役者として音楽に助けられる場面は多い。音楽の力は本当に大きいから

――今回は朗読劇に収まらない作品になると思いますが、声で表現することや、ご自身の声についてはどのように捉えられていますか?

「声の表現は必然的に情報が絞られるので、やっぱり難しいですよね。ただ、朗読劇とはいえ、今回は動きがついてくるでしょうし、生演奏もありますし。周りのいろんなものに助けてもらいながら、世界を作っていくんだろうなと想像しています。自分の声に関しては、劣等感しかなくて。努力で補える部分はあるけれど、顔とかと一緒で変えられない部分もある。でも、今はみんながみんな、同じものを目指す必要はないなと、自分の声もオリジナルだと考えるようになりました。ただ、それって言い訳になりやすいんですよね。例えば、演技でも“これが自分らしさだ”と言えば楽になれる(笑)。でも、そうじゃなく、表現しなきゃいけないこともあるでしょうし」

――言い訳にせず、個性を受け入れる、そのバランスって難しいですね。

与えられたデータ:
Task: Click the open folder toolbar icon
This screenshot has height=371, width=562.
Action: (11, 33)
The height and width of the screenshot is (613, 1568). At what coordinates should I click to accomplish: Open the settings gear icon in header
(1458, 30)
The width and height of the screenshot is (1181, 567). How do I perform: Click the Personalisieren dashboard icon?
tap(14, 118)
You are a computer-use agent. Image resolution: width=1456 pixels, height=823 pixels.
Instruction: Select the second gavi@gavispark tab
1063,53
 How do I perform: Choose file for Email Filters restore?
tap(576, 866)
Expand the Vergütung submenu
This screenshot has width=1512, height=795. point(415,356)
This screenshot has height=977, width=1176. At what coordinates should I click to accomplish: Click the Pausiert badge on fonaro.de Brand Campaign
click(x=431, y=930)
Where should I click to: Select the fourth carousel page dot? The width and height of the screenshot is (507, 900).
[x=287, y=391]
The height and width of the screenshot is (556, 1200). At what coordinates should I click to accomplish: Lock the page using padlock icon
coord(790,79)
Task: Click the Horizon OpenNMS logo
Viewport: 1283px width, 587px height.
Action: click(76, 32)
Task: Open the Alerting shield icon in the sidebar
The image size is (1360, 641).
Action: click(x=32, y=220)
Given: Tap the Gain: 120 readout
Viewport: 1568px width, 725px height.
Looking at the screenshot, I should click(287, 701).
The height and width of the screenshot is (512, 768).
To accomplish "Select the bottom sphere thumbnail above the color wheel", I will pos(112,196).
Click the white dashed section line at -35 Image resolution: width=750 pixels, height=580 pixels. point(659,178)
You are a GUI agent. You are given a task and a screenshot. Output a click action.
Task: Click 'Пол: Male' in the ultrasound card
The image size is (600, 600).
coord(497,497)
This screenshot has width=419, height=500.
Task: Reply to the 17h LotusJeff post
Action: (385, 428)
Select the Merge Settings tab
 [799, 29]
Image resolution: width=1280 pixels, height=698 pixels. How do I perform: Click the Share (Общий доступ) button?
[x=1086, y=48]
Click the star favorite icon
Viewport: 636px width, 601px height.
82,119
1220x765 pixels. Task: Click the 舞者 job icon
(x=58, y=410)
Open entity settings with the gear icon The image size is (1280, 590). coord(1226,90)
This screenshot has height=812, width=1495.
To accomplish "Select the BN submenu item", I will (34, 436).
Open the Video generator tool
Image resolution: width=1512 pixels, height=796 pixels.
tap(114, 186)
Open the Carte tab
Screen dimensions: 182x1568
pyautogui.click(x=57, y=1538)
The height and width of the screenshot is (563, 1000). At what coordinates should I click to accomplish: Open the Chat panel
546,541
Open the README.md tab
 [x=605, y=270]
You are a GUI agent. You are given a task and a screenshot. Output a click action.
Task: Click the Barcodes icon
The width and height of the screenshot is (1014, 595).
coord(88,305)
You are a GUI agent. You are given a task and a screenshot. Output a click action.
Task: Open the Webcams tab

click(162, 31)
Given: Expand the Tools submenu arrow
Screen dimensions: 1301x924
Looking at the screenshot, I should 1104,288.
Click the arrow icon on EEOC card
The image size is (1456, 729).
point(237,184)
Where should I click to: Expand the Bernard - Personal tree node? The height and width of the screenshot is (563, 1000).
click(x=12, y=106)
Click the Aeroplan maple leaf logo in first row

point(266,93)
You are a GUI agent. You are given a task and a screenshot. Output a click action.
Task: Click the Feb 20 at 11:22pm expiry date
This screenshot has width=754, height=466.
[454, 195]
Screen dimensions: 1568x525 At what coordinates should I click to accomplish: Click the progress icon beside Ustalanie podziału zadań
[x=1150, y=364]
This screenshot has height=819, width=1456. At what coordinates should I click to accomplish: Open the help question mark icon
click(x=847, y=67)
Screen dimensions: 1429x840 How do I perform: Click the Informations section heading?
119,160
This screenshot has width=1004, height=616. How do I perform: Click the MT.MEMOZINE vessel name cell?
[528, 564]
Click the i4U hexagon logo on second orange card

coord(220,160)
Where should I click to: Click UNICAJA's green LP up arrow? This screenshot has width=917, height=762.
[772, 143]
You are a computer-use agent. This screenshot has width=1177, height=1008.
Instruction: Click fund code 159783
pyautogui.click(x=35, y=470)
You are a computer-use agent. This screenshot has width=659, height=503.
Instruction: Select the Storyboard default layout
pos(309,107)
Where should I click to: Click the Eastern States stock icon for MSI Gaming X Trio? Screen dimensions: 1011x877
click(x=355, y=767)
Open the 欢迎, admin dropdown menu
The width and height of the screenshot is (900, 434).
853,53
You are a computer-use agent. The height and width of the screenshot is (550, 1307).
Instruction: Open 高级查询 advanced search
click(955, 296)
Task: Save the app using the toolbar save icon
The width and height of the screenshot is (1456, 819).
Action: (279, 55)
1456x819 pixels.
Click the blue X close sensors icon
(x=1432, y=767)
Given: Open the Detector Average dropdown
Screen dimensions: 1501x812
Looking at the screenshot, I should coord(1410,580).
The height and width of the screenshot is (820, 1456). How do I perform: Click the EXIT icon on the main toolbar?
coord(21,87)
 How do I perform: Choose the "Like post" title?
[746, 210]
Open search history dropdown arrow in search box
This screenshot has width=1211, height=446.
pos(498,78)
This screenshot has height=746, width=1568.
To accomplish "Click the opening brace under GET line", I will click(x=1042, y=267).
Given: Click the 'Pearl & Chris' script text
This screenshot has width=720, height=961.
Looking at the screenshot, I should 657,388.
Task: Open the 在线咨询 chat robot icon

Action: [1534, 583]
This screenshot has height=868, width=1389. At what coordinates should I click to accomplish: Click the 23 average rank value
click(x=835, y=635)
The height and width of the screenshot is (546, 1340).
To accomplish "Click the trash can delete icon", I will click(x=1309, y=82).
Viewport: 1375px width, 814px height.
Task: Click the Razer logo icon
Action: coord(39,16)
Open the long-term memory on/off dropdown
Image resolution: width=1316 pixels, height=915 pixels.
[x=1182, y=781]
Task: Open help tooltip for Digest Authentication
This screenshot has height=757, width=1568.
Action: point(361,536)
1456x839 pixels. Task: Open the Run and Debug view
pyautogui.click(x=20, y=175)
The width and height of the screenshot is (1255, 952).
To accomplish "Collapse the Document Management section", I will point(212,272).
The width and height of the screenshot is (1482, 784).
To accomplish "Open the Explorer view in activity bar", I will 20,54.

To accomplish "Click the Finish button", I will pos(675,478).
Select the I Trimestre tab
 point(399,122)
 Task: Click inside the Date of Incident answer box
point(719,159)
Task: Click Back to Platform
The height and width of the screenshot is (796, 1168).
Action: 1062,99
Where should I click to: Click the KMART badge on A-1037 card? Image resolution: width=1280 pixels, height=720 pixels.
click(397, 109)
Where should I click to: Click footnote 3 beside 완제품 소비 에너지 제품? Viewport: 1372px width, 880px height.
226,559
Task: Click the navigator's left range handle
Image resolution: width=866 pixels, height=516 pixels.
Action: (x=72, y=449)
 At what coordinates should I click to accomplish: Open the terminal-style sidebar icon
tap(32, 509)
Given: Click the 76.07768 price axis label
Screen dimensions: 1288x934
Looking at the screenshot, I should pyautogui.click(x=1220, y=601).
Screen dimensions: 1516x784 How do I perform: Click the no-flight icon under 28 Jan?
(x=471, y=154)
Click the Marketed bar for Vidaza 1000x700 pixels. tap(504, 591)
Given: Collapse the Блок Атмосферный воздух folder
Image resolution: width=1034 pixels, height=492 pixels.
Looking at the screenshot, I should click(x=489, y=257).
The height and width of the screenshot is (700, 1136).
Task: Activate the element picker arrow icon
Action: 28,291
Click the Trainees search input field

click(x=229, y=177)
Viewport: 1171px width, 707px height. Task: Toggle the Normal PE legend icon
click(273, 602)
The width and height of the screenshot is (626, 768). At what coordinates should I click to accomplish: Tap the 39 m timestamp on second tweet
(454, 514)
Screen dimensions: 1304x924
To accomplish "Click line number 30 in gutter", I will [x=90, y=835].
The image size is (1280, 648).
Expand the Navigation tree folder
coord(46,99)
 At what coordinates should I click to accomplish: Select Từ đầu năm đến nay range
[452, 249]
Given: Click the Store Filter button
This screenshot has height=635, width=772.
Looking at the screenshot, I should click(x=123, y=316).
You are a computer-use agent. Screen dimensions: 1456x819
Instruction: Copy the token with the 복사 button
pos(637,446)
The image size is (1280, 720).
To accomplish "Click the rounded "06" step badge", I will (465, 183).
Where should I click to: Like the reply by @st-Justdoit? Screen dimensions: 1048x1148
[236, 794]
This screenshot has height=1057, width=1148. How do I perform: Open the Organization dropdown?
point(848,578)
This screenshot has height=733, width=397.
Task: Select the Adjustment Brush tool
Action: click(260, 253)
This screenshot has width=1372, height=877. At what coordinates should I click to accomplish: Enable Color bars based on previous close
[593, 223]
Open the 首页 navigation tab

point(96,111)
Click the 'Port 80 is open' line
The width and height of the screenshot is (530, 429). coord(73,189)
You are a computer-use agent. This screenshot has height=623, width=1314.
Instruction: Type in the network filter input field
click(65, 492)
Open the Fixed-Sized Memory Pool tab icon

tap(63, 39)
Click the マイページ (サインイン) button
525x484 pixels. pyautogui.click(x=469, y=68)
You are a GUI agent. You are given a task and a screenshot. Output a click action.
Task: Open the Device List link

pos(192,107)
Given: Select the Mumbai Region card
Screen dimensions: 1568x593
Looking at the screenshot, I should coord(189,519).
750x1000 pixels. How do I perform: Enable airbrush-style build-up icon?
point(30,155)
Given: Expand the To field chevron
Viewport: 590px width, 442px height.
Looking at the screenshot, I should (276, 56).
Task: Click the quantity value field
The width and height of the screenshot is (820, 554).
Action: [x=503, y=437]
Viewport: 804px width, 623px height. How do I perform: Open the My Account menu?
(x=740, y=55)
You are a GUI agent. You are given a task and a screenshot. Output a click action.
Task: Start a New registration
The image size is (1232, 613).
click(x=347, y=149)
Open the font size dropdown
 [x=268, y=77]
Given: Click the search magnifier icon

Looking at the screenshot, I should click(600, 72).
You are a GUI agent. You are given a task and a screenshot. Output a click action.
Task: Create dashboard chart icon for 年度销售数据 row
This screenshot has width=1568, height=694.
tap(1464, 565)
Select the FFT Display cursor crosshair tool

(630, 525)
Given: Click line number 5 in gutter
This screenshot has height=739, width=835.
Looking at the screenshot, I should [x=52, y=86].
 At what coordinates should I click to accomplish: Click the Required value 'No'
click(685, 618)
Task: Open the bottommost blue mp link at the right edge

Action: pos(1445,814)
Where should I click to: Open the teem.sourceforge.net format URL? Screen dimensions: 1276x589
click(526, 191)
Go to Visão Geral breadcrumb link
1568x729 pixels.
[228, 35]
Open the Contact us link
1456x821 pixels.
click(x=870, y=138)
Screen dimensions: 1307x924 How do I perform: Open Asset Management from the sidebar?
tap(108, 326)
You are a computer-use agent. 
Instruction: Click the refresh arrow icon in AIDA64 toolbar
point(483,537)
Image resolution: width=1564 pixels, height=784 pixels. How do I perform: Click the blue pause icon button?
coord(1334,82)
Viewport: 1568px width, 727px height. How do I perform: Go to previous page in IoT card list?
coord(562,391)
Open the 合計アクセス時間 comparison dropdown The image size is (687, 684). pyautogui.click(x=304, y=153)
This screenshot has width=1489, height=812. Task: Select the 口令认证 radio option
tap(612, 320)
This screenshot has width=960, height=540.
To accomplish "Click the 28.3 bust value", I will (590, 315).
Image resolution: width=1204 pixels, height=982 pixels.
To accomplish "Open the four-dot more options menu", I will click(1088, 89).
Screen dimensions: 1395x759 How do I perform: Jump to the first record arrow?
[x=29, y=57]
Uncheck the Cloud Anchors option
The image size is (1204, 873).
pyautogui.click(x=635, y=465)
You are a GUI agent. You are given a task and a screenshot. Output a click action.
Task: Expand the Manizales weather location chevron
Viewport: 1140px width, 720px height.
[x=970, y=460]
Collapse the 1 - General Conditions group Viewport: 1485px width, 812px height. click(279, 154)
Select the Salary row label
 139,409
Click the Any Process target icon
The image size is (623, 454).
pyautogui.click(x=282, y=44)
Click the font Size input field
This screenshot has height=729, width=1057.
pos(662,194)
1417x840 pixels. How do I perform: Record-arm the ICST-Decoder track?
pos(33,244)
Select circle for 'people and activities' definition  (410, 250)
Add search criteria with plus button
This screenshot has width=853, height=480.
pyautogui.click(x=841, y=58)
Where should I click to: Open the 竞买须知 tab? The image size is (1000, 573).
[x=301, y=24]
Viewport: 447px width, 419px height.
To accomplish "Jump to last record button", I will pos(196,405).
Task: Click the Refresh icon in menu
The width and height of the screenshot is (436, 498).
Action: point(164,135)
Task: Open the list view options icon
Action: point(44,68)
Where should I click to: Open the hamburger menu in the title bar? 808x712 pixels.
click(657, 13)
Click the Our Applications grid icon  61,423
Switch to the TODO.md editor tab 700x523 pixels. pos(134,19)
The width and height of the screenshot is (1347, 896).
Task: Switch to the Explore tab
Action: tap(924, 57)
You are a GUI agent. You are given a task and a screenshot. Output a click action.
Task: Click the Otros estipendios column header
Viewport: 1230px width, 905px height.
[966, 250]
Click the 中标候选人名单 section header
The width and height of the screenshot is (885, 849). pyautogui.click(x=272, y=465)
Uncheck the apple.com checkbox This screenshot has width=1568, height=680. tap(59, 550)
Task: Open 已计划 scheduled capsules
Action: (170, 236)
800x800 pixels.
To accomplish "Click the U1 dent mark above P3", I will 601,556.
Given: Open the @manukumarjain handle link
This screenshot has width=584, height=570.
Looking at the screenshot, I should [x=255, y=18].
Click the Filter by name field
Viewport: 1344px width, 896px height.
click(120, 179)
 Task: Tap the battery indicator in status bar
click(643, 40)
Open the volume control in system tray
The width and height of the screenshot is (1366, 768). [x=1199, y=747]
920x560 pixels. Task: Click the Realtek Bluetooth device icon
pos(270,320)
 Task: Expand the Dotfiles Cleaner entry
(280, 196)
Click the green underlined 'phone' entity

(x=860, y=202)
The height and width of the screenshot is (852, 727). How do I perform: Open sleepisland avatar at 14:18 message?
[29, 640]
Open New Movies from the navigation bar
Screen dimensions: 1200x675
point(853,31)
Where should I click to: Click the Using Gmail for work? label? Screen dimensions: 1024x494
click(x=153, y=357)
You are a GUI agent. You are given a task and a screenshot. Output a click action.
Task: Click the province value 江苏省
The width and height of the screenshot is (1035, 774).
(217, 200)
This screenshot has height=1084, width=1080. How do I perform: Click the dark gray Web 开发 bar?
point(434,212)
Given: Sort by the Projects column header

取り組む課題:
インタビュー本文の内容を2文で要約しなさい。

最終解答:
声による表現は情報が絞られるので難しいが、今回は動きや生演奏など周りのいろいろなものに助けてもらいながら世界を作っていくのだろうと想像している。自分の声には劣等感しかないが、今は自分の声もオリジナルだと考えるようになった一方で、それは言い訳になりやすいとも述べている。